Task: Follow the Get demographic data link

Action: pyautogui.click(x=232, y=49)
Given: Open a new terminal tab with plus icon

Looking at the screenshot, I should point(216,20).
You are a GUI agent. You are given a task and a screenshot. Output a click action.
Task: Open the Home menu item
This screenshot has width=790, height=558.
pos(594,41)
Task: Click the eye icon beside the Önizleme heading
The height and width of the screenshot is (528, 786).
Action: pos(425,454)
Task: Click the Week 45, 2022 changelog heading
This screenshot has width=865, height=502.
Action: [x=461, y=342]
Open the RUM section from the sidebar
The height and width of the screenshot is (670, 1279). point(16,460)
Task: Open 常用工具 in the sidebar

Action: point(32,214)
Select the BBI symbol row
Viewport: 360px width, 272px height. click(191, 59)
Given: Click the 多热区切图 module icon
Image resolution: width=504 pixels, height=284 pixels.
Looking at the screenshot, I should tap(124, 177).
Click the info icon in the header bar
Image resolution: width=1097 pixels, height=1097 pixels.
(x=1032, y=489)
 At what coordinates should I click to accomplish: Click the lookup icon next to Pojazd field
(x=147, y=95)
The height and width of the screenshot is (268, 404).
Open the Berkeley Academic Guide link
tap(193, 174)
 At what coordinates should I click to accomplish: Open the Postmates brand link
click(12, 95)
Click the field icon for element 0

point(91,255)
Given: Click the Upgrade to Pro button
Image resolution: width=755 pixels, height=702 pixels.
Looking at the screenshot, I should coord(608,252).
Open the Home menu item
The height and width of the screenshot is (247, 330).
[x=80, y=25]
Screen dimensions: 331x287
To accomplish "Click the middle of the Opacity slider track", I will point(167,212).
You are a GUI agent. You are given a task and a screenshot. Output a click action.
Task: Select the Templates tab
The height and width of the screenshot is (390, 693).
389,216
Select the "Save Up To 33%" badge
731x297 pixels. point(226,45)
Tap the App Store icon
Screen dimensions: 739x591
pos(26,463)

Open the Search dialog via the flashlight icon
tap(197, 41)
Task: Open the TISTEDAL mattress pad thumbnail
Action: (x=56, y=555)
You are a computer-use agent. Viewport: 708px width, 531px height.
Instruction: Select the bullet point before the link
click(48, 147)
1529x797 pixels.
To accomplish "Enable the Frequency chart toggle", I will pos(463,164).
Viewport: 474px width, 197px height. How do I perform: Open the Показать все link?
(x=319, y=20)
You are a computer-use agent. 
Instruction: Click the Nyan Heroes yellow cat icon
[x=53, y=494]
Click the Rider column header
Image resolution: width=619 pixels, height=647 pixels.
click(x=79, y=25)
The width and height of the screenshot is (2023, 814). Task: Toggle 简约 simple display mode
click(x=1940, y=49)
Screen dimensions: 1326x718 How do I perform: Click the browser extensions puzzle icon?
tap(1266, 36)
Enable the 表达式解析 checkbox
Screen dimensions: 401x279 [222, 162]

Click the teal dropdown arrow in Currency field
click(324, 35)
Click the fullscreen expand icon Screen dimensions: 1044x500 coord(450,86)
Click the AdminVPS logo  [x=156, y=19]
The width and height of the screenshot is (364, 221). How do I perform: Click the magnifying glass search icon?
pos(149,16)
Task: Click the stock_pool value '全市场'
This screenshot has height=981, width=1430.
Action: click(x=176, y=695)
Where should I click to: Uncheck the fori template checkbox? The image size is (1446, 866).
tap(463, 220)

--*--

Job: Rewrite every item above with "Image resolution" changed to "Screenshot size". Keep everything else the same.

Complete answer:
Task: Follow the Get demographic data link

Action: pyautogui.click(x=232, y=49)
Given: Open a new terminal tab with plus icon

Looking at the screenshot, I should point(216,20).
You are a GUI agent. You are given a task and a screenshot. Output a click action.
Task: Open the Home menu item
This screenshot has width=790, height=558.
pos(594,41)
Task: Click the eye icon beside the Önizleme heading
The height and width of the screenshot is (528, 786).
Action: pos(425,454)
Task: Click the Week 45, 2022 changelog heading
This screenshot has width=865, height=502.
Action: [x=461, y=342]
Open the RUM section from the sidebar
The height and width of the screenshot is (670, 1279). point(16,460)
Task: Open 常用工具 in the sidebar

Action: point(32,214)
Select the BBI symbol row
Viewport: 360px width, 272px height. click(191, 59)
Given: Click the 多热区切图 module icon
Screenshot size: width=504 pixels, height=284 pixels.
Looking at the screenshot, I should tap(124, 177).
Click the info icon in the header bar
Screenshot size: width=1097 pixels, height=1097 pixels.
(x=1032, y=489)
 At what coordinates should I click to accomplish: Click the lookup icon next to Pojazd field
(x=147, y=95)
The height and width of the screenshot is (268, 404).
Open the Berkeley Academic Guide link
tap(193, 174)
 At what coordinates should I click to accomplish: Open the Postmates brand link
click(12, 95)
Click the field icon for element 0

point(91,255)
Given: Click the Upgrade to Pro button
Screenshot size: width=755 pixels, height=702 pixels.
Looking at the screenshot, I should coord(608,252).
Open the Home menu item
The height and width of the screenshot is (247, 330).
[x=80, y=25]
Screen dimensions: 331x287
To accomplish "Click the middle of the Opacity slider track", I will point(167,212).
You are a GUI agent. You are given a task and a screenshot. Output a click action.
Task: Select the Templates tab
The height and width of the screenshot is (390, 693).
389,216
Select the "Save Up To 33%" badge
731x297 pixels. point(226,45)
Tap the App Store icon
Screen dimensions: 739x591
pos(26,463)

Open the Search dialog via the flashlight icon
tap(197, 41)
Task: Open the TISTEDAL mattress pad thumbnail
Action: (x=56, y=555)
You are a computer-use agent. Viewport: 708px width, 531px height.
Instruction: Select the bullet point before the link
click(48, 147)
1529x797 pixels.
To accomplish "Enable the Frequency chart toggle", I will pos(463,164).
Viewport: 474px width, 197px height. How do I perform: Open the Показать все link?
(x=319, y=20)
You are a computer-use agent. 
Instruction: Click the Nyan Heroes yellow cat icon
[x=53, y=494]
Click the Rider column header
Screenshot size: width=619 pixels, height=647 pixels.
click(x=79, y=25)
The width and height of the screenshot is (2023, 814). Task: Toggle 简约 simple display mode
click(x=1940, y=49)
Screen dimensions: 1326x718 How do I perform: Click the browser extensions puzzle icon?
tap(1266, 36)
Enable the 表达式解析 checkbox
Screen dimensions: 401x279 [222, 162]

Click the teal dropdown arrow in Currency field
click(324, 35)
Click the fullscreen expand icon Screen dimensions: 1044x500 coord(450,86)
Click the AdminVPS logo  [x=156, y=19]
The width and height of the screenshot is (364, 221). How do I perform: Click the magnifying glass search icon?
pos(149,16)
Task: Click the stock_pool value '全市场'
This screenshot has height=981, width=1430.
Action: click(x=176, y=695)
Where should I click to: Uncheck the fori template checkbox? The image size is (1446, 866).
tap(463, 220)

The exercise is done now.